Si le bijou conserve sa charge symbolique, intime et patrimoniale , le regard des consommateurs, lui, a radicalement changé.
Une Révolution Portée par la Jeunesse
Le fossé générationnel est frappant : Les 18-24 ans sont les véritables fers de lance de cette tendance, avec 80 % d'entre eux ayant déjà acheté ou prévoyant d'acquérir un bijou de seconde main.
À l'inverse, 70 % des plus de 55 ans restent réticents, alors qu’ils sont pourtant adeptes de l'occasion pour d'autres catégories d'objets.
Cette dynamique s'explique par un rapport "décomplexé" à la seconde main chez les jeunes, transformant un achat autrefois perçu comme délicat en un usage courant.
Le Luxe à Portée de Main : Le Compromis Idéal
Dans un contexte de tension sur le pouvoir d’achat, l'argument financier reste le moteur principal. 47 % des acheteurs privilégient la seconde main pour réduire les coûts. 20 % y voient l’unique moyen d’accéder à des pièces de luxe ou des marques prestigieuses.
« Prenez l'exemple de la bague Cartier Trinity adjugée 1095 euros l'an dernier, alors qu’elle dépasse les 2000 euros en boutique ! », souligne Diane Zorzi, Responsable éditoriale d'Interencheres.
Au-delà de l'économie, les Français recherchent l'originalité (14 %), l'éco-responsabilité (10 %) ou encore la rareté (10 %). Pour les 35-44 ans, le bijou devient même un véritable placement financier, à l'instar de l'or.
Offrir de l'Occasion : Un Tabou qui S'effrite
Si 65 % des Français acceptent désormais d'offrir un cadeau de seconde main, le bijou reste une catégorie à part. On achète encore majoritairement pour soi (65 %) plutôt que pour son partenaire (39 %).
Néanmoins, les comportements évoluent : un jeune sur deux (18-24 ans) est prêt à offrir un bijou d'occasion à sa moitié.

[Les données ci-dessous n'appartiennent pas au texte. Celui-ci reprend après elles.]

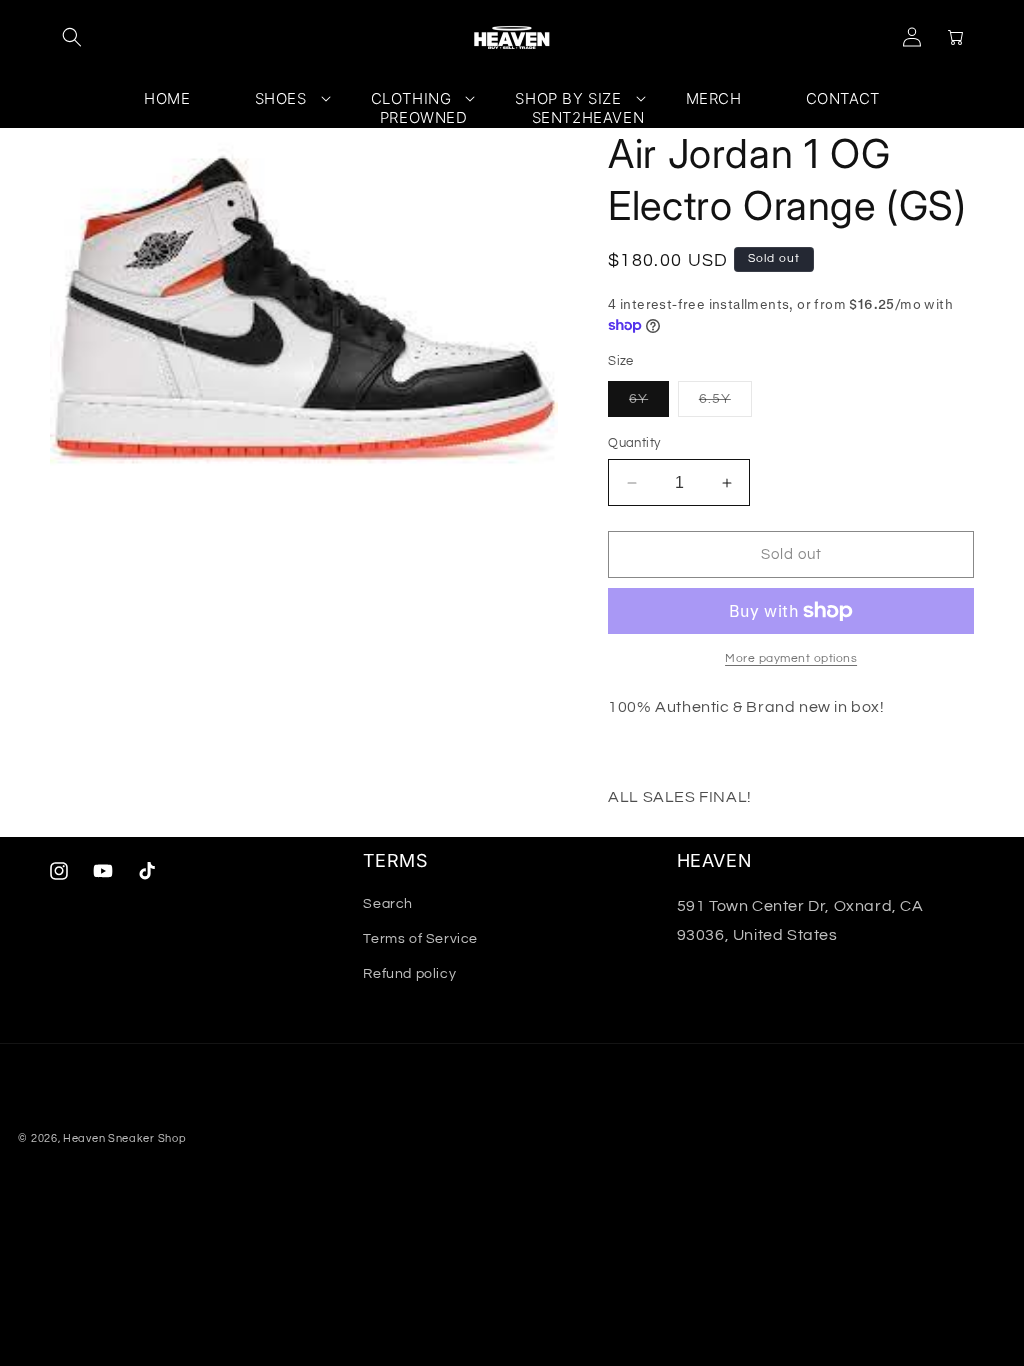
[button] (72, 37)
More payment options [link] (791, 658)
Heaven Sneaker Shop (124, 1138)
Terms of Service (420, 939)
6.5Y (725, 404)
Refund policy (409, 974)
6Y (649, 404)
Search (388, 904)
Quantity (634, 443)
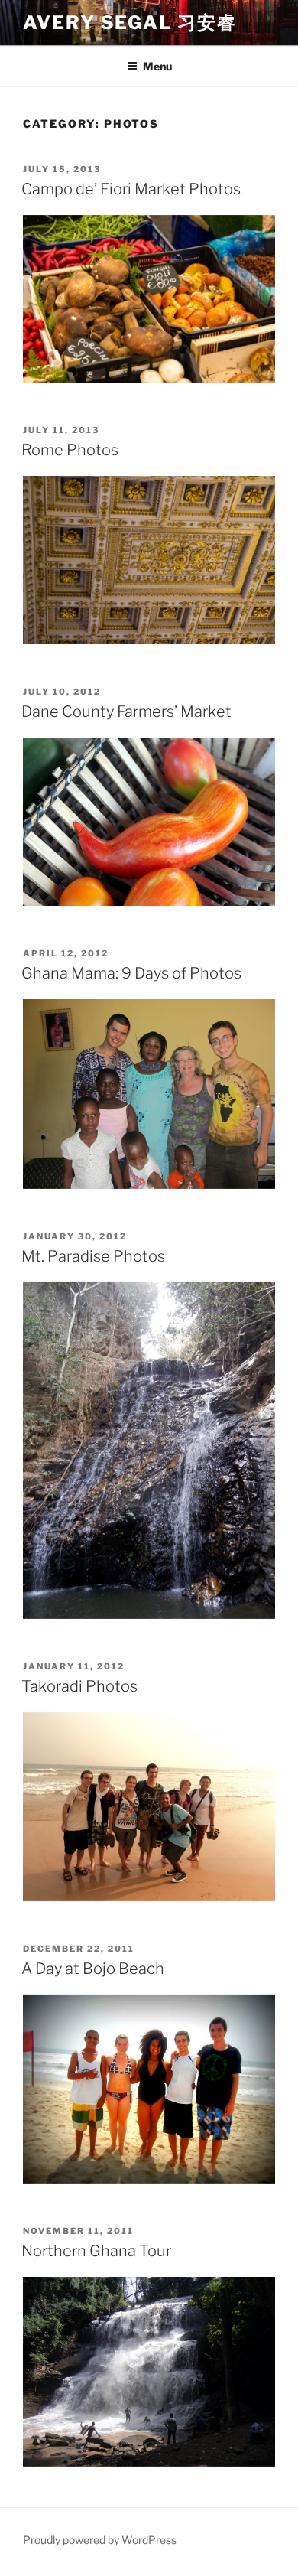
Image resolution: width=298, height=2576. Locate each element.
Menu (157, 66)
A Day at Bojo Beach (92, 1968)
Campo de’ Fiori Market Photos (131, 189)
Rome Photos (69, 450)
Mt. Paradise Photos (93, 1256)
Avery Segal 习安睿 (130, 22)
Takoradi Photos (79, 1686)
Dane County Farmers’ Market (126, 711)
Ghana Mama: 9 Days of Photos (131, 973)
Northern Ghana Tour (96, 2251)
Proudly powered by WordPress (100, 2539)
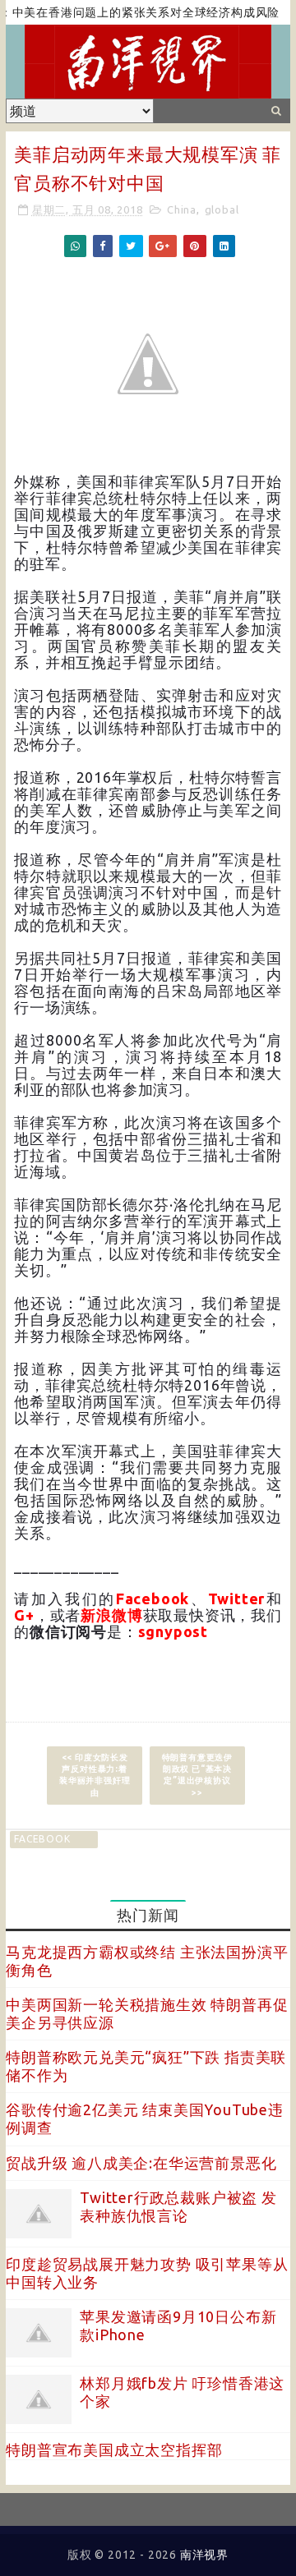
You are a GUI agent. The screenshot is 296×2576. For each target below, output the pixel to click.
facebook (42, 1838)
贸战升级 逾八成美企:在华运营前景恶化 (141, 2163)
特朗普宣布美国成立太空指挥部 (114, 2449)
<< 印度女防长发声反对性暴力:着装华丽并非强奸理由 (94, 1774)
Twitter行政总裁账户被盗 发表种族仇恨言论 (178, 2206)
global (222, 209)
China (182, 209)
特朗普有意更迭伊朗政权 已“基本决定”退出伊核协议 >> (197, 1774)
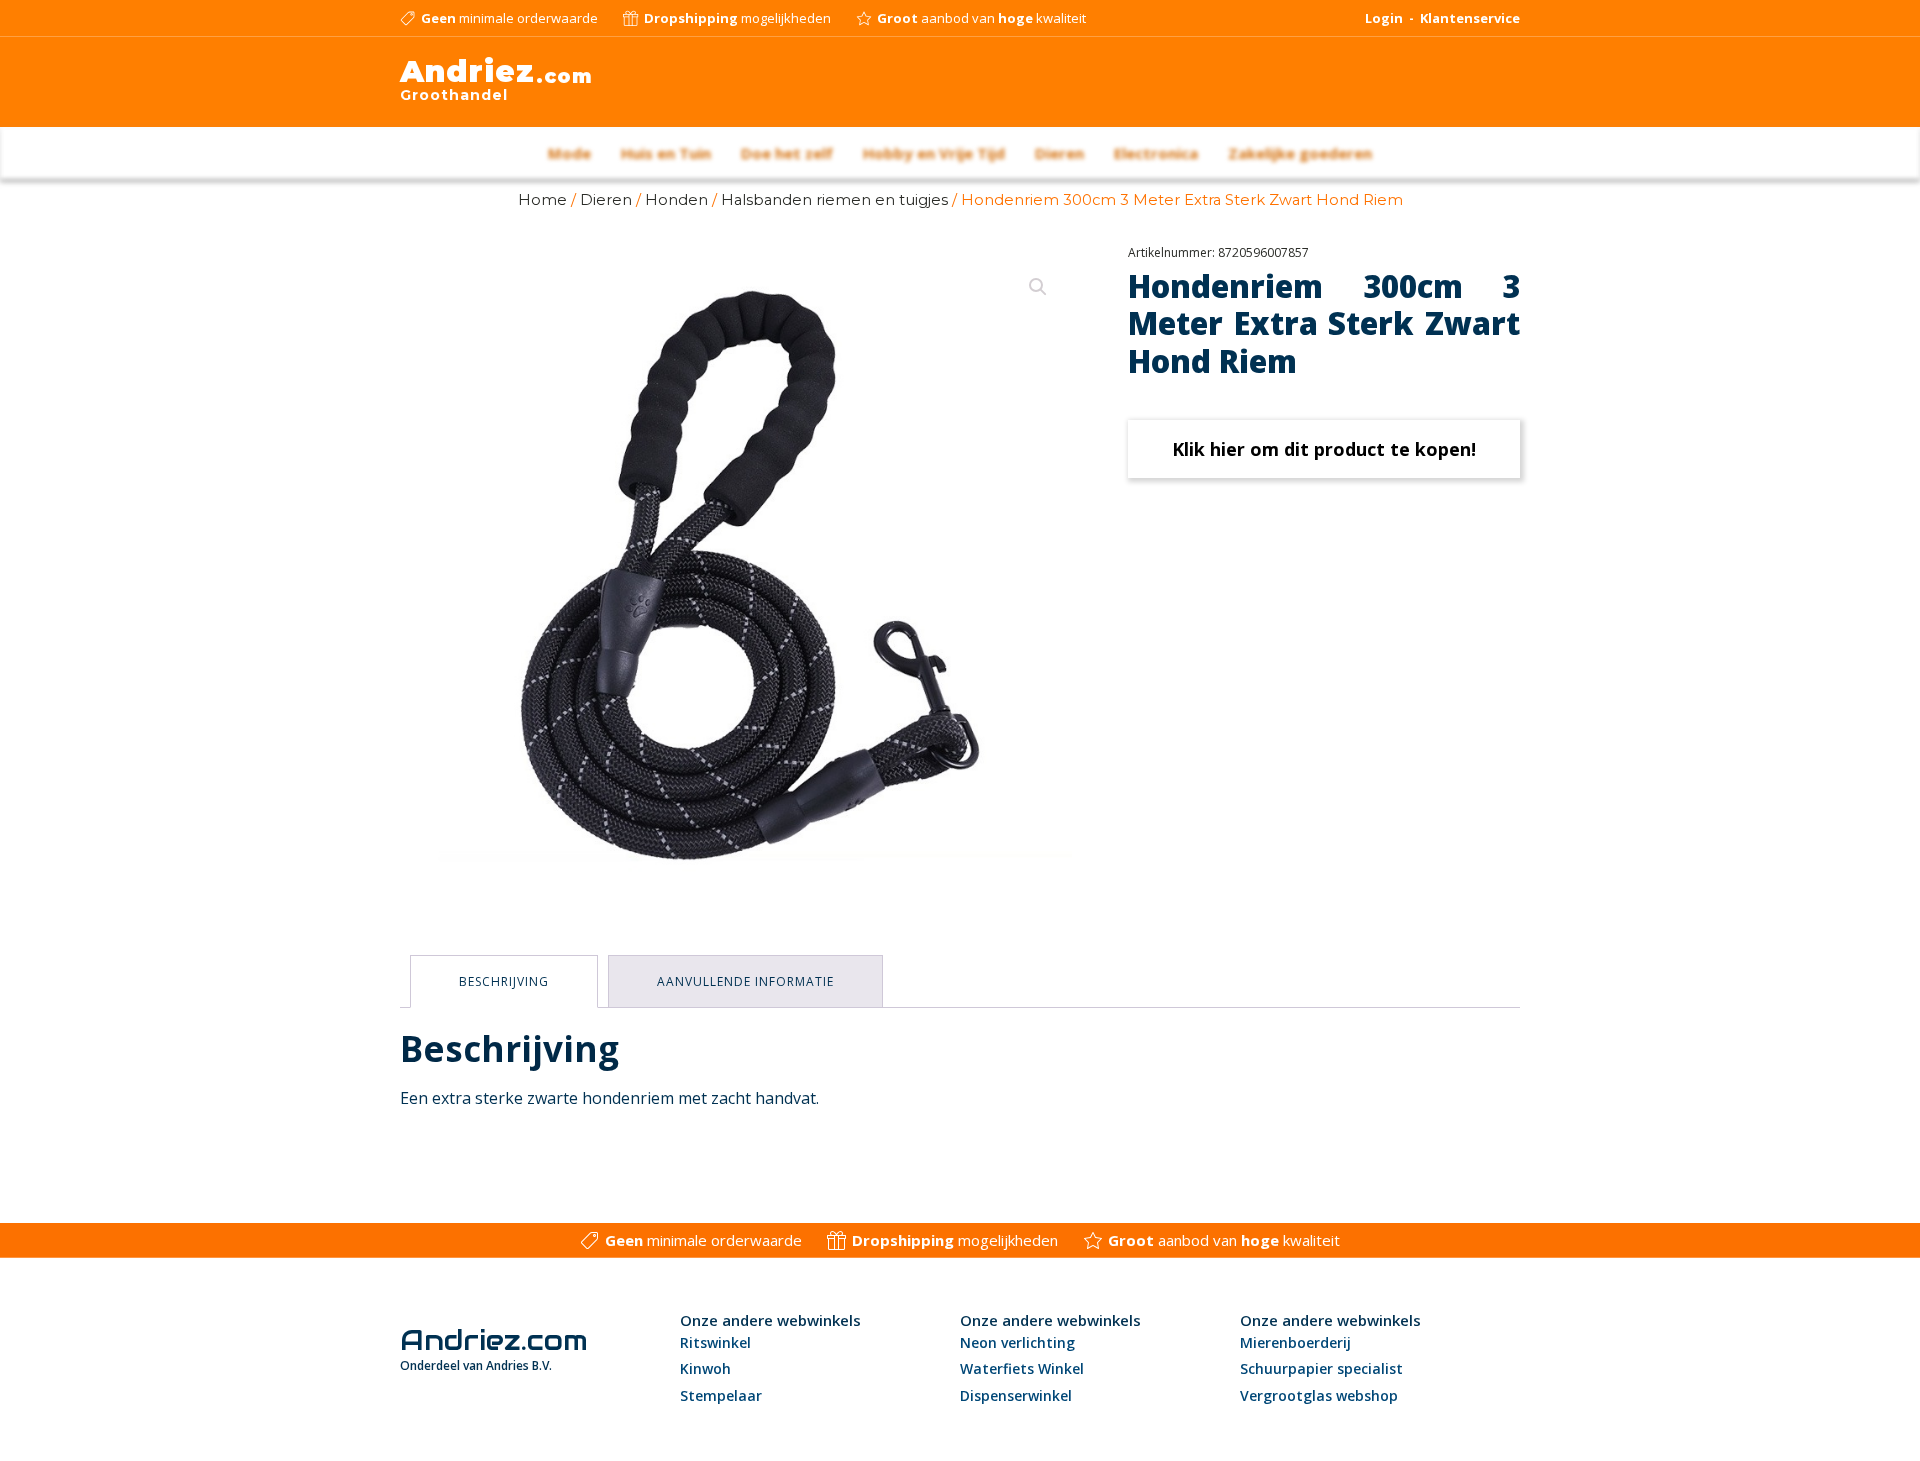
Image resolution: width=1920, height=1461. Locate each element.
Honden (676, 200)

Les femmes, plus pragmatiques, achètent massivement pour elles-mêmes (78 %), tandis que les hommes se projettent davantage dans l'achat-cadeau pour leur partenaire (56 %).
Le Défi de la Confiance et l'Atout des Enchères
Le frein majeur demeure la crainte de la contrefaçon, citée par 31 % des réfractaires. C'est ici que les ventes aux enchères tirent leur épingle du jeu.
En 2025, les adjudications de bijoux en ligne sur Interencheres ont bondi de 20 %, atteignant 41 millions d'euros.
Le canal des enchères séduit par son expertise : chaque pièce est vérifiée par un commissaire-priseur.
Comme le précise Isabelle Goxe, commissaire-priseur, ces ventes offrent un accès à des pièces uniques, chargées d'histoire et de "dimension patrimoniale", loin des collections standardisées de la bijouterie moderne.